The recent studies have shown that a number of glycosyltransferase including DesVII and TylMII require their auxiliary proteins for the efficient transfer of deoxysugar to aglycone (Melançon et al. 2004; Borisova et al. 2004; Hong et al. 2005), and interspecies complementation was successfully carried out by expressing DesVIII homologs including EryCII from Saccharopolyspora erythraea, OleP1 from Streptomyces antibioticus, and DnrQ from Streptomyces peucetius in the desVIII deletion mutant of S. venezuelae (Hong et al. 2007). We carried out two additional studies to examine this requirement of auxiliary protein for efficient glycosylation and possibility of interspecies complementation between the two auxiliary proteins DesVIII and TylMIII. First, the expression of DesVII or TylMII lacking their partner protein DesVIII or TylMIII, respectively, did not lead to the production of glycosylated products (data not shown), confirming the requirement of the auxiliary protein for the catalytic activities of DesVII and TylMII. Second, changing the partner proteins by expressing DesVII/TylMIII or TylMII/DesVIII also resulted in the failure to produce any glycosylated compound (data not shown). These results strongly suggested that the native auxiliary proteins, TylMIII and DesVIII, were necessarily required for the in vivo activity of their native partner glycosyltransferase TylMII and DesVII, respectively.
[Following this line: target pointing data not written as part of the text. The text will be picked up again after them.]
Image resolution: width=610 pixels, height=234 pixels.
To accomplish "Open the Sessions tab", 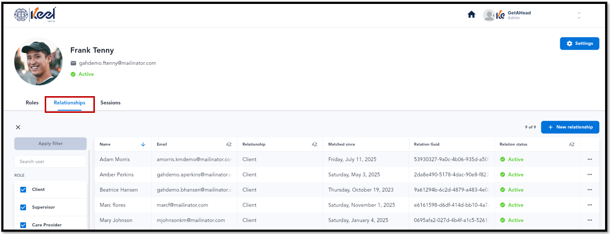I will pos(111,103).
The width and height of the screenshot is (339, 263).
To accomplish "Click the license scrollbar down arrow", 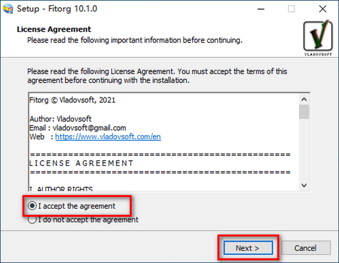I will pyautogui.click(x=304, y=185).
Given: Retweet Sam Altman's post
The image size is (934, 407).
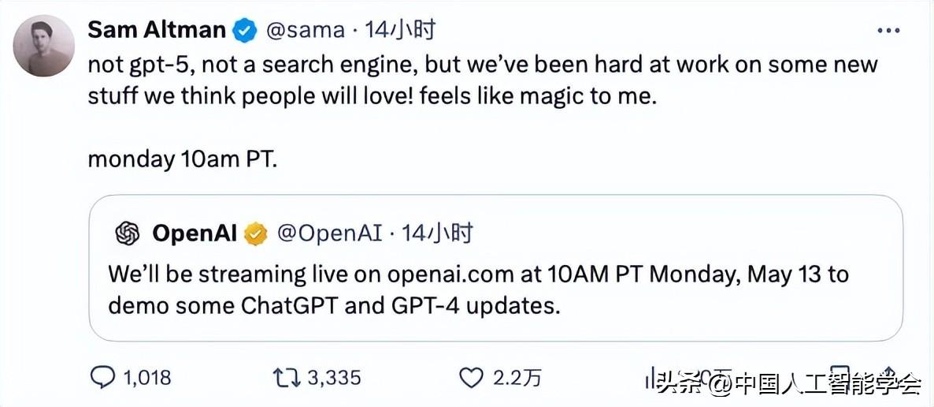Looking at the screenshot, I should tap(285, 378).
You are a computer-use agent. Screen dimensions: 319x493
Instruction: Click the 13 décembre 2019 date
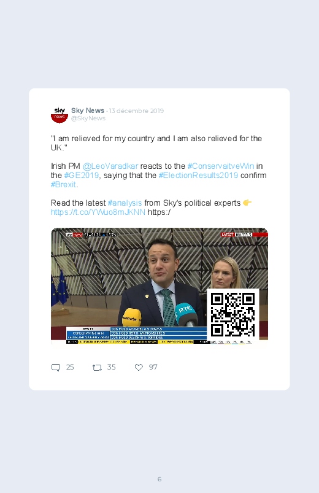[x=136, y=111]
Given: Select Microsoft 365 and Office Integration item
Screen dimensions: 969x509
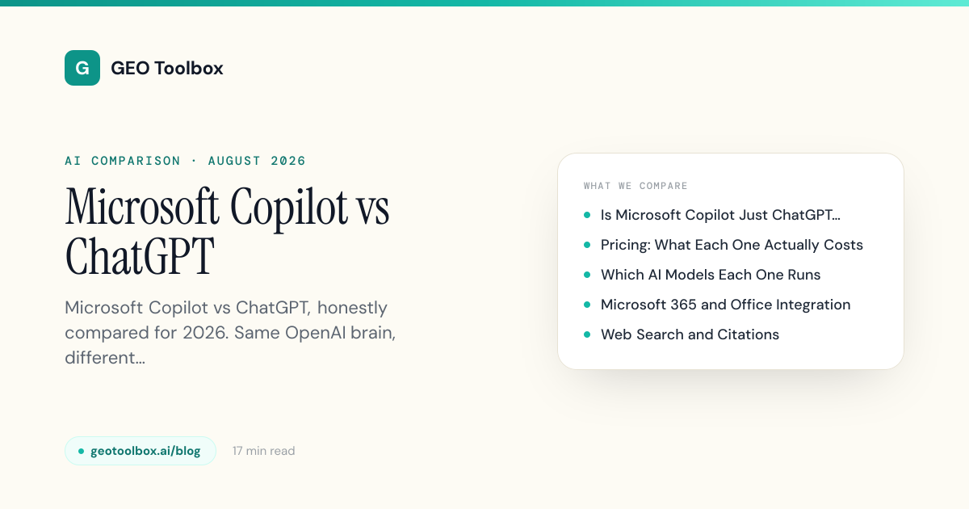Looking at the screenshot, I should 725,305.
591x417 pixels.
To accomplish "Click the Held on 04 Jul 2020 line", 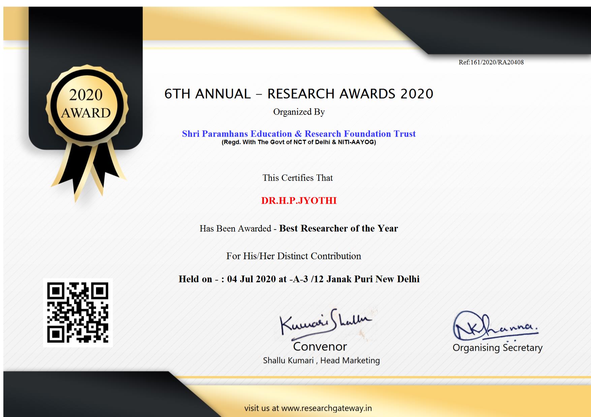I will click(299, 279).
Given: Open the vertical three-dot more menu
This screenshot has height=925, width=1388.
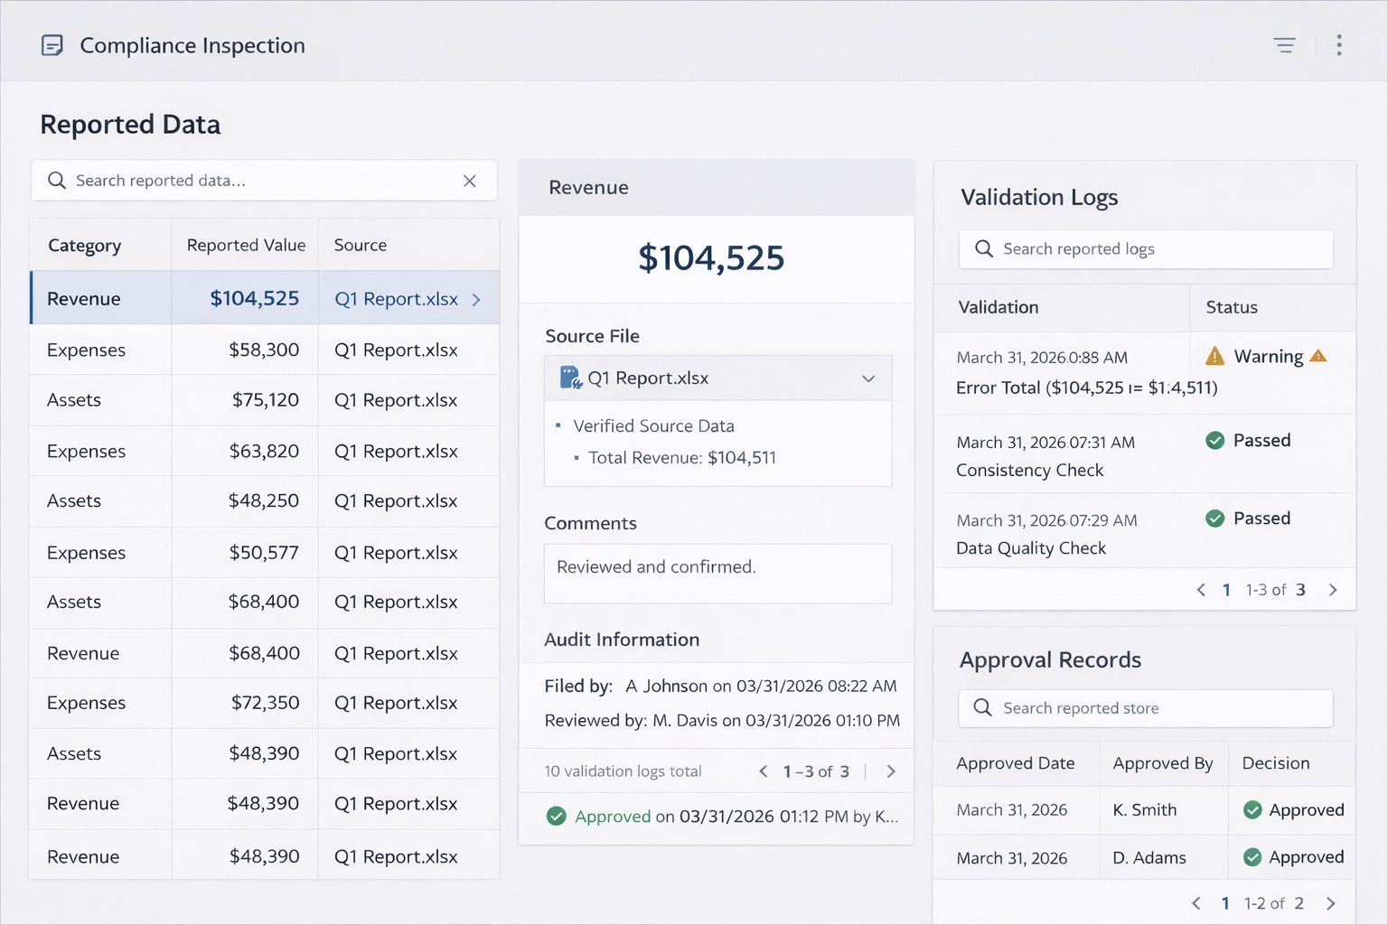Looking at the screenshot, I should pos(1339,45).
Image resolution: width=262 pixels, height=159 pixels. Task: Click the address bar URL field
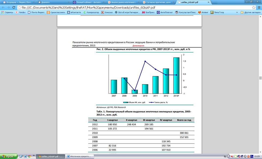(134, 7)
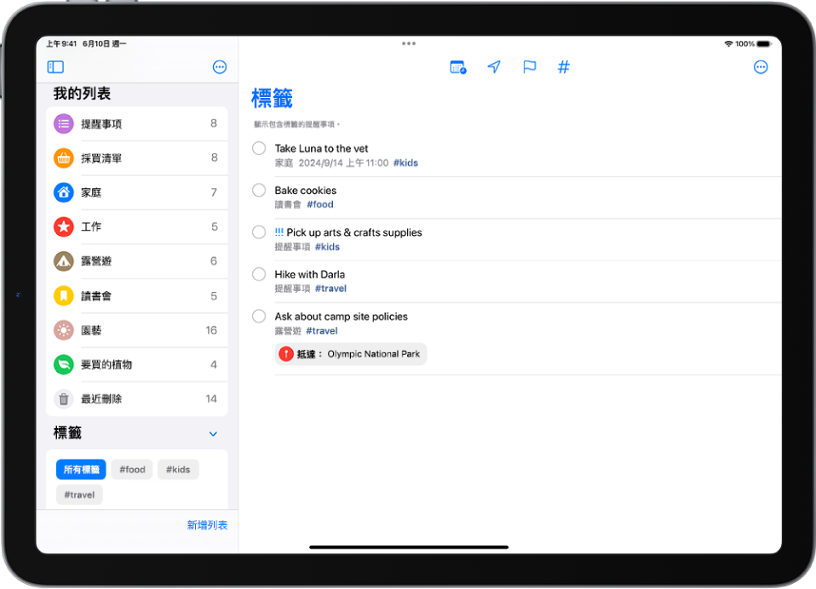Check off the Bake cookies reminder

[259, 190]
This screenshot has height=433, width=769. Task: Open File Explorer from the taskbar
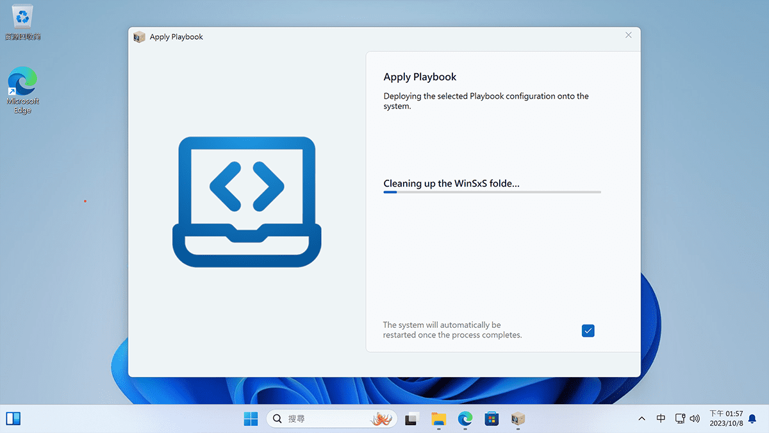(x=438, y=418)
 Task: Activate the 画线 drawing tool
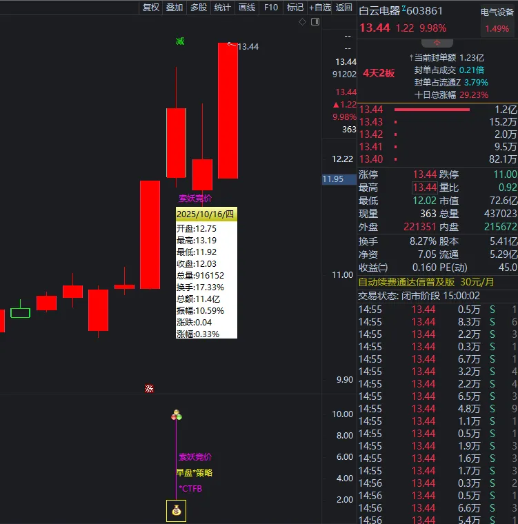[246, 8]
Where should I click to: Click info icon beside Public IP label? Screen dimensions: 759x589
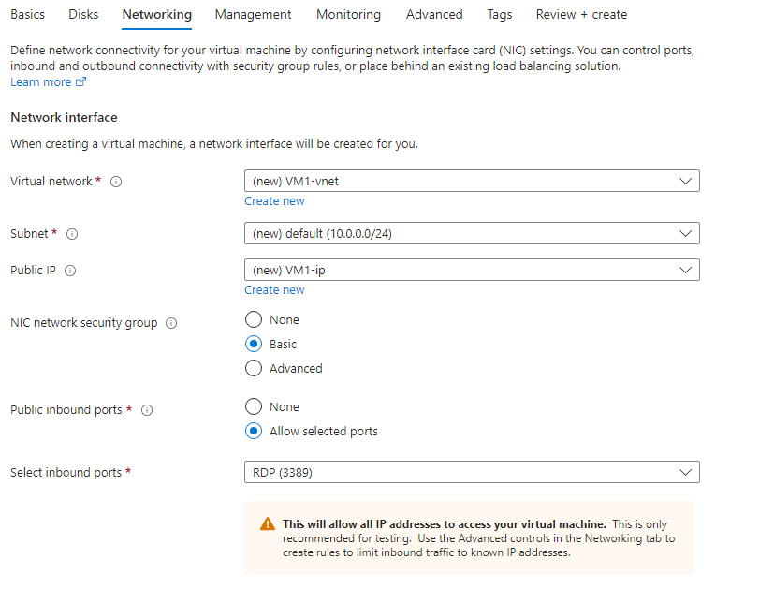click(x=70, y=271)
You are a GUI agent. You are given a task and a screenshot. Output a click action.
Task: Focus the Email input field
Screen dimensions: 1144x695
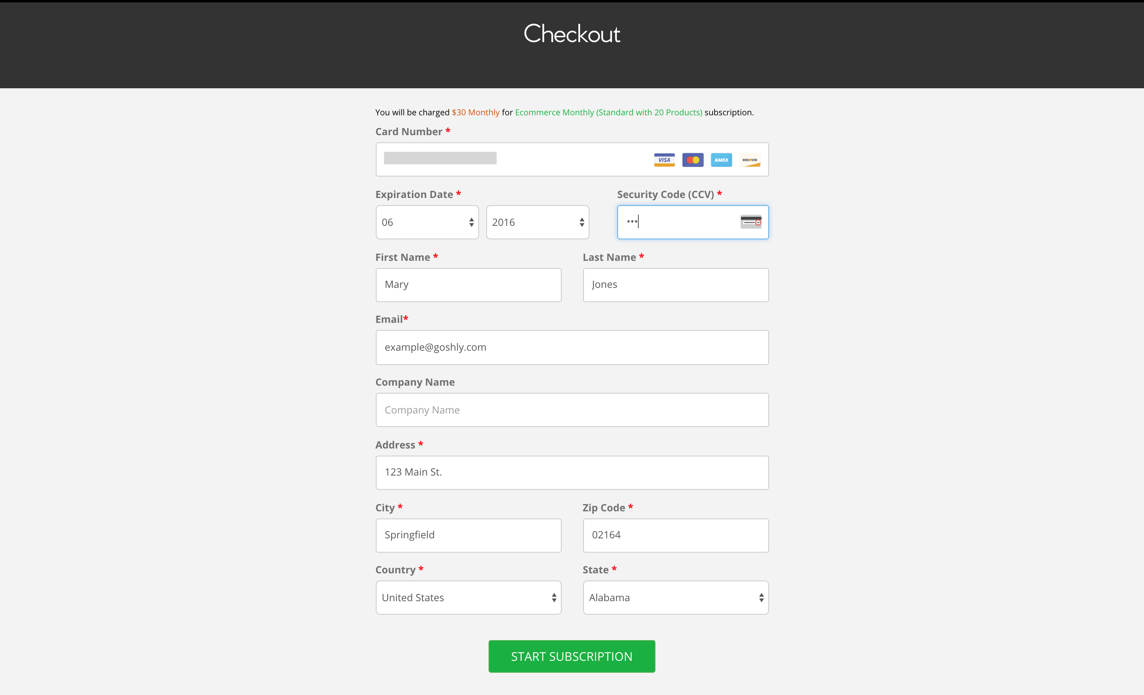572,348
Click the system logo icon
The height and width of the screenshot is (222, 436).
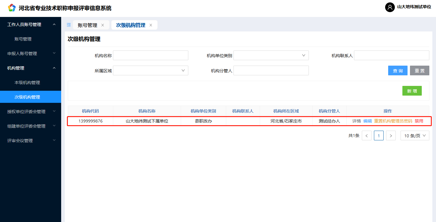[12, 8]
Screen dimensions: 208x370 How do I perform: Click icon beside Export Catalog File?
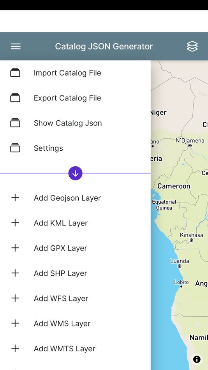15,98
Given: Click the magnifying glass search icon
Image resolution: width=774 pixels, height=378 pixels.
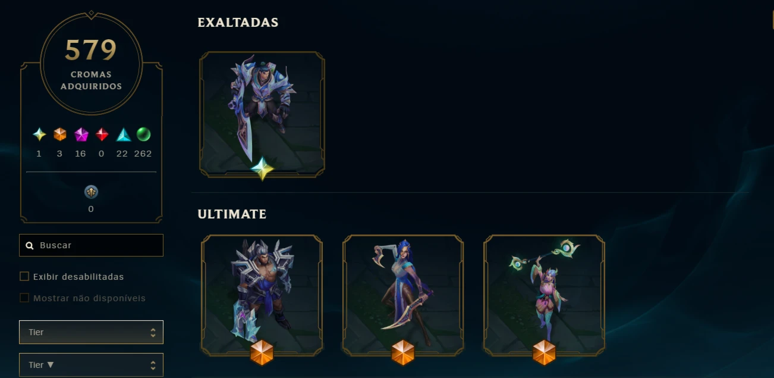Looking at the screenshot, I should click(29, 245).
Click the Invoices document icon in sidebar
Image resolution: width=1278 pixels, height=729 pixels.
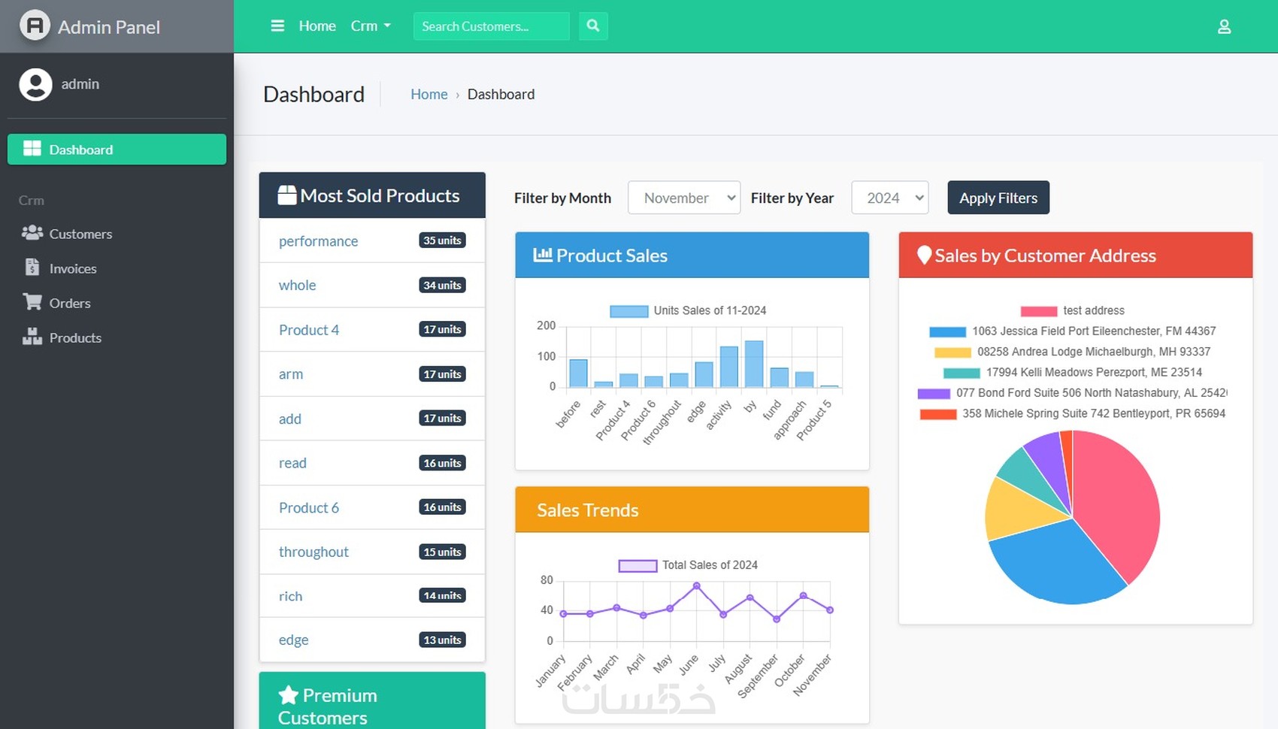click(x=32, y=268)
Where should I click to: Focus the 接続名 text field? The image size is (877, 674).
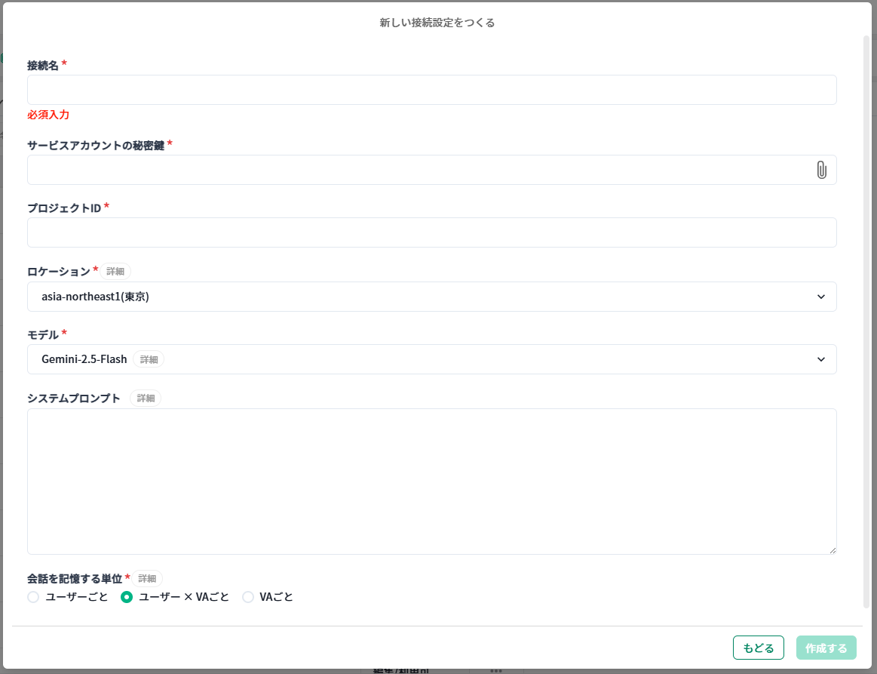(x=431, y=90)
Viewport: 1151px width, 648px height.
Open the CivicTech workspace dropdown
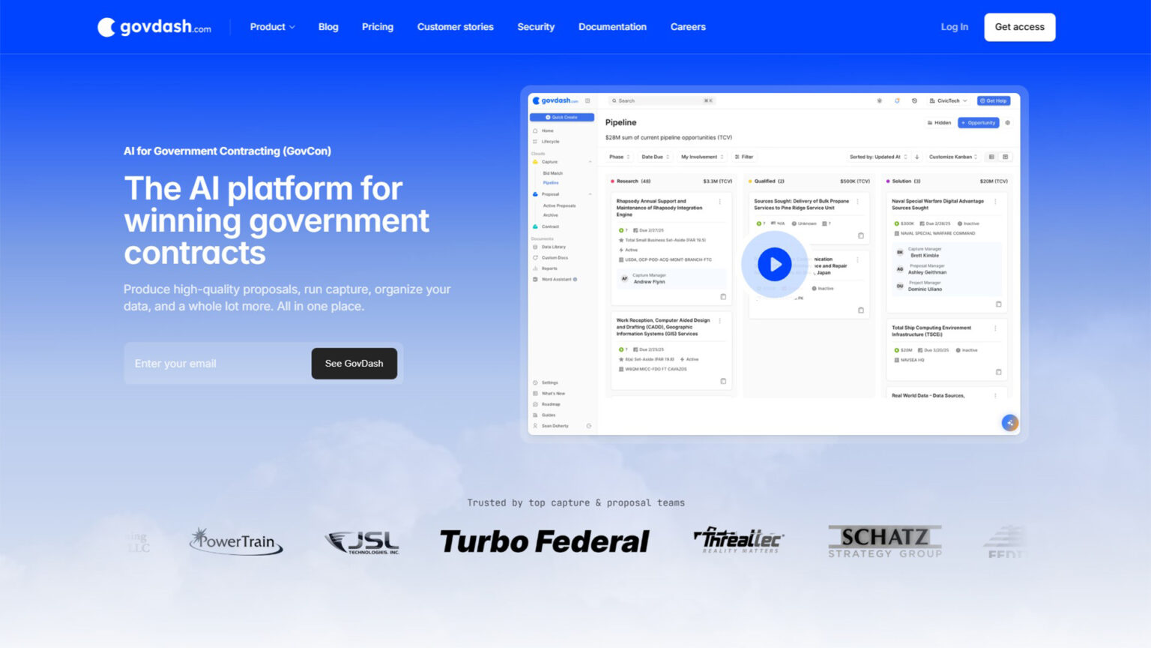(x=948, y=101)
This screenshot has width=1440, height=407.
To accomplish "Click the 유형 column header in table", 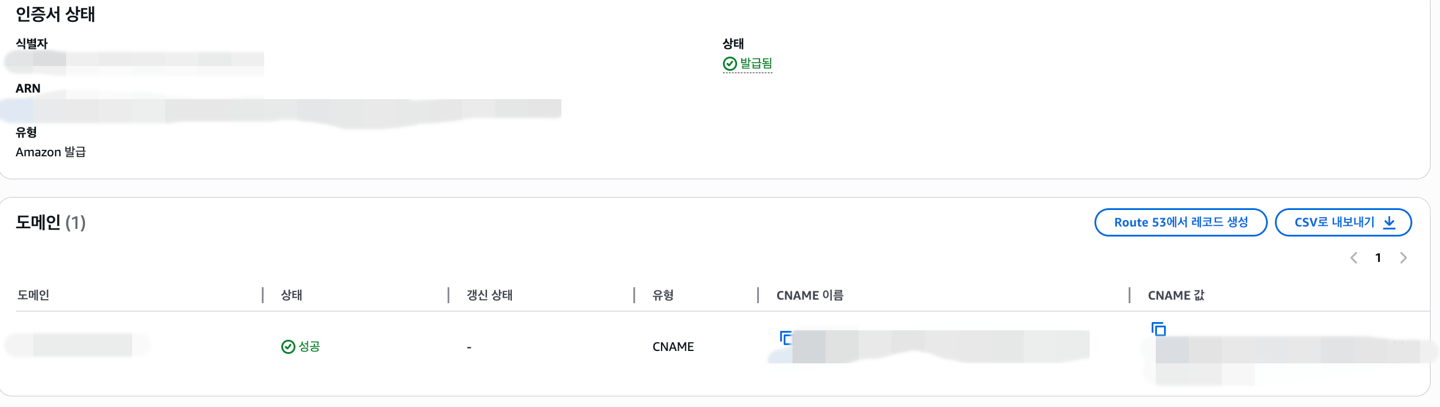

The newly developed S. venezuelae mutants described in this study provide a simple system for bioconversion of aglycones to structurally diverse glycosylated macrolides. In addition, we can investigate the flexibility of glycosyltransferase toward aglycone and deoxysugar and the function of the auxiliary protein to activate its glycosyltransferase enzyme. Although the glycosylated macrolides were synthesized at a low conversion yield similar to other attempts for combinatorial biosynthesis (Tang and McDaniel 2001; Pérez et al. 2006), S. venezuelae has still an attractive feature in that it grows faster than other Streptomyces species and requires a relatively short culture period (3 days) for complete conversion. Further studies on enhancing the conversion yield of glycosylated macrolides will facilitate the development of S. venezuelae as an efficient host for combinatorial biosynthesis of glycosylated compounds.